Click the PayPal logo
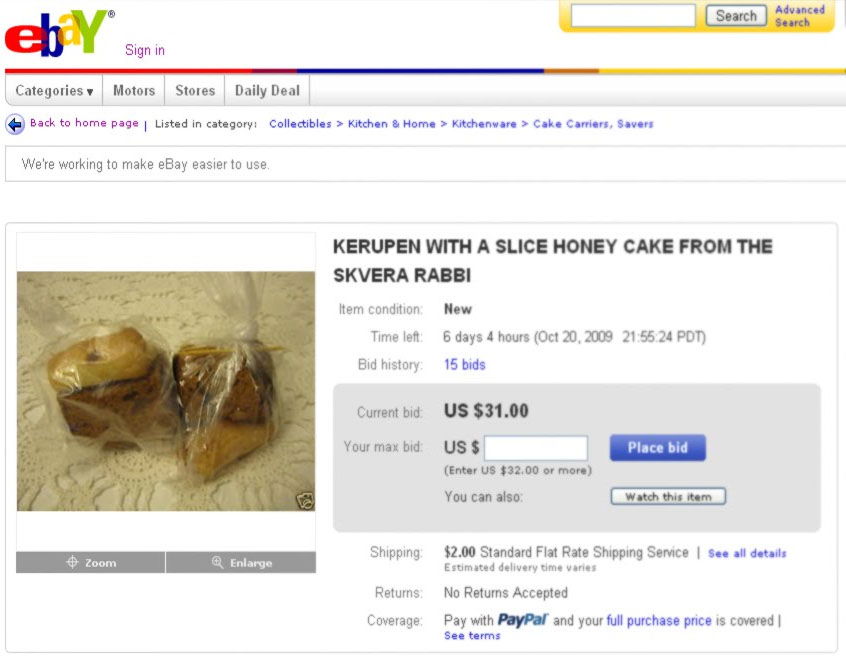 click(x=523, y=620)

::::::::

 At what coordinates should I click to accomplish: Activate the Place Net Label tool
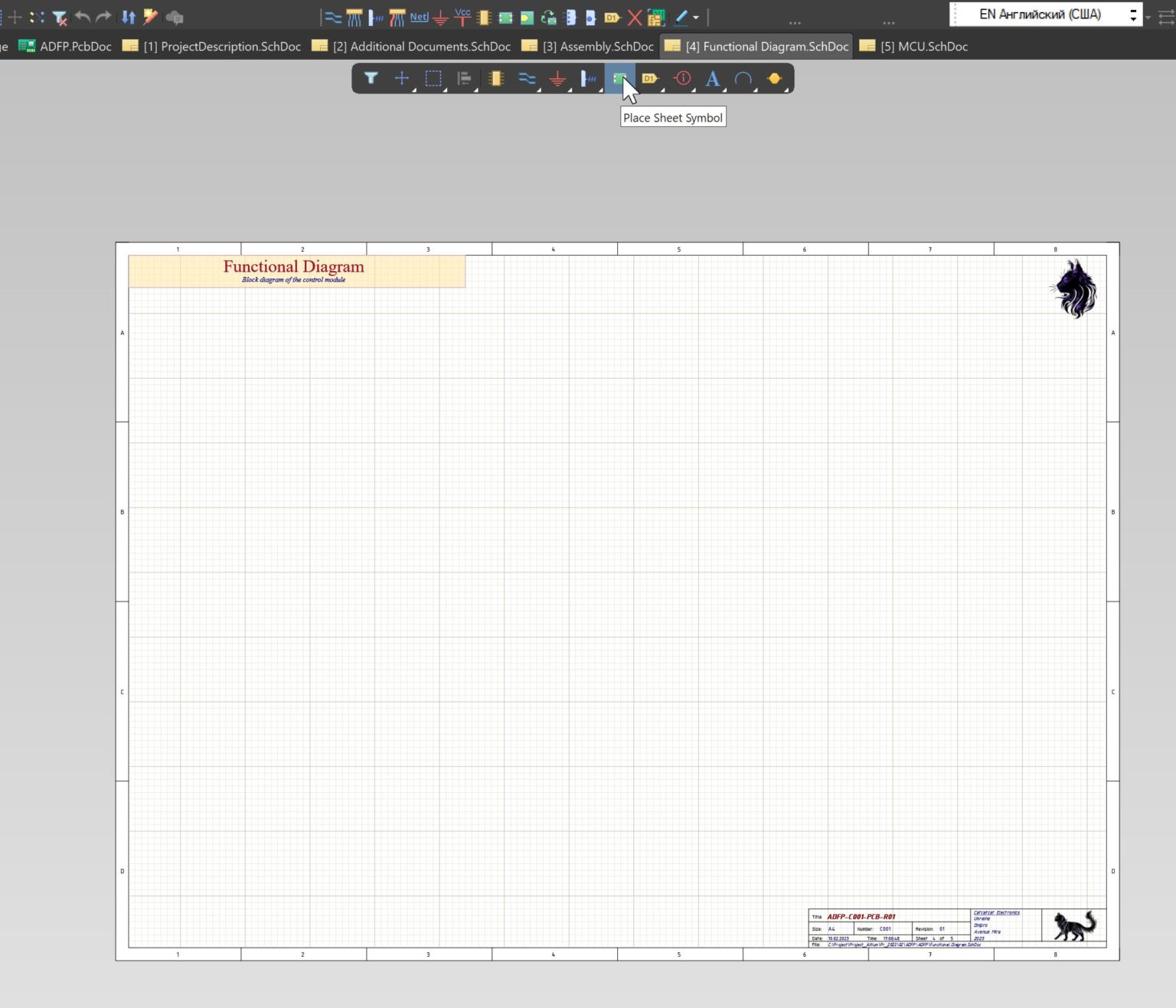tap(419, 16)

::::::::

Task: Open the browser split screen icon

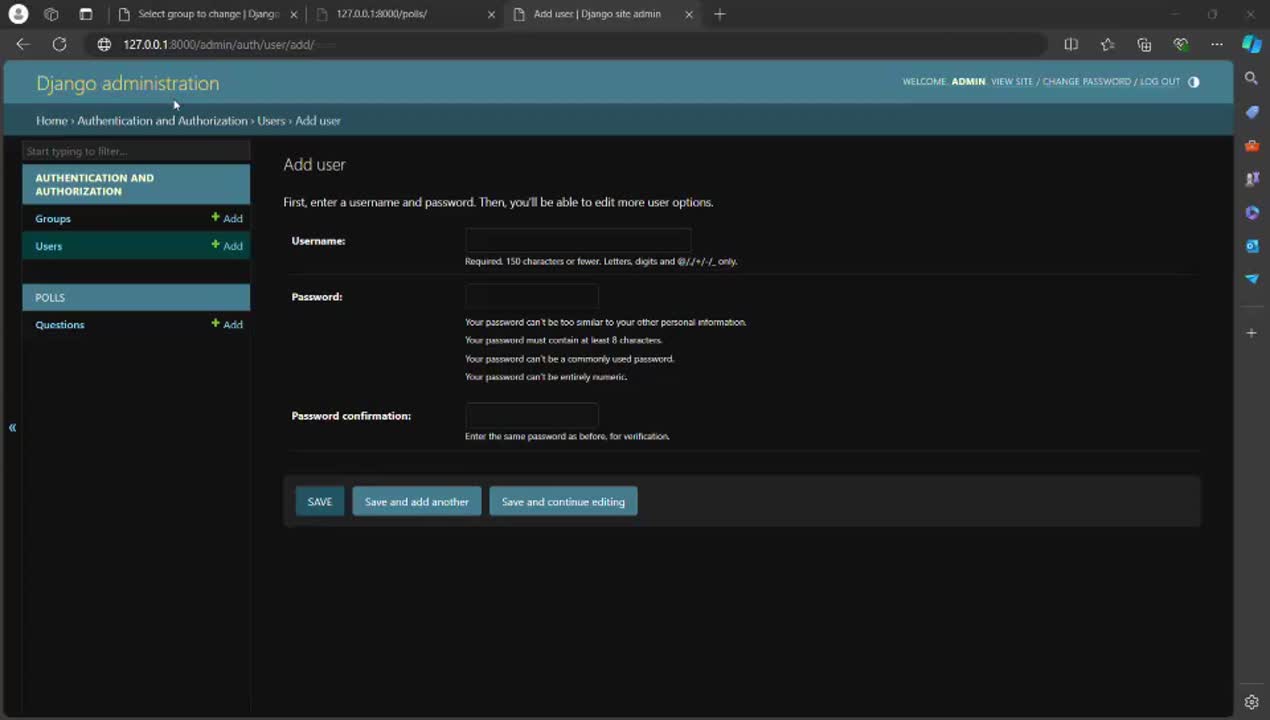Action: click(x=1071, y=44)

::::::::

*TASK TO COMPLETE*
Please duplicate the lines exactly, everything from the line containing "At what coordinates" down to the line containing "tap(419, 16)", with both of those lines included, and leave the pictures out.

*THE SOLUTION*
 At what coordinates should I click to accomplish: Activate the Place Net Label tool
tap(419, 16)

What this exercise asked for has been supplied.